In November 2021, UK Prime Minister Boris Johnson announced the dawn of the electric vehicle (EV) revolution, fuelled by new regulations and investment pledges across all stages of the EV supply chain. From charging stations to electricity generation, new projects will begin across the UK in 2022. But there’s one key ingredient that will transform the sector’s sustainability credentials — hydrogen. Here, Simone Bruckner, Managing Director of resistor manufacturer Cressall, explains how hydrogen can make the UK’s EV revolution a reality.

With bans on the production of new diesel and petrol-powered vehicles looming, encouraging widespread consumer uptake of more sustainable vehicle choices is becoming an urgent matter. Uptake seems to be increasing — according to The Society of Motor Manufacturers and Traders (SMMT) demand for battery electric vehicles (BEVs) more than doubled between November 2020 and November 2021. But if transport is to decarbonise before its 2050 deadline, there’s more to do to make BEVs carbon neutral.

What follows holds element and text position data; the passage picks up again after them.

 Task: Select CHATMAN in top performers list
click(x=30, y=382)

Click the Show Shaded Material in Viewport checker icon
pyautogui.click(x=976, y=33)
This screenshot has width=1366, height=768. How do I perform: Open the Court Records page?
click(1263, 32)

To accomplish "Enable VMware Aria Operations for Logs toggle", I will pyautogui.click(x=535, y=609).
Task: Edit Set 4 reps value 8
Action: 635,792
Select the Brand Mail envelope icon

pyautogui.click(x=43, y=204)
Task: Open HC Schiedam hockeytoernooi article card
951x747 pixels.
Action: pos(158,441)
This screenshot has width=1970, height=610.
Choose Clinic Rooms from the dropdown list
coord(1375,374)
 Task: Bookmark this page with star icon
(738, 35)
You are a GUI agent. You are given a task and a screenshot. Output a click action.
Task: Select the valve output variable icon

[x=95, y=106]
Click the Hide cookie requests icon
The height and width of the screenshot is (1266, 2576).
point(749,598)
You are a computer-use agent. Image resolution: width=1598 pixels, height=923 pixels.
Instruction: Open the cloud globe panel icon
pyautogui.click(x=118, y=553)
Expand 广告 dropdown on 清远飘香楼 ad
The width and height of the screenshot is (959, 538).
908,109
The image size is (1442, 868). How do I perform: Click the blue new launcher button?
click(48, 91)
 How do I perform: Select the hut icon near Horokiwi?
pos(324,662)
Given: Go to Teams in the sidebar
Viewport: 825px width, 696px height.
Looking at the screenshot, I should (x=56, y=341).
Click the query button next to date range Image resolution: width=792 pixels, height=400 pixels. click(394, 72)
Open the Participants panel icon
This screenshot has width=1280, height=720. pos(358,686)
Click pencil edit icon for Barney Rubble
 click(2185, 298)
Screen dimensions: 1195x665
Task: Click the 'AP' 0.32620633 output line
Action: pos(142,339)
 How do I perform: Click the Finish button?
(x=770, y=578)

BEVs’ sustainability shortfalls

Fully decarbonising BEVs is tricky. Using energy from the National Grid means that the sources used for electricity generation directly affect BEVs’ environmental impact. The grid is becoming more renewable and is set to be net zero by 2050. But there is an added challenge. According  to The Committee on Climate Change, electricity demand is set to double from today’s 300 TWh requirement to 610 TWh by 2050 thanks to BEV uptake.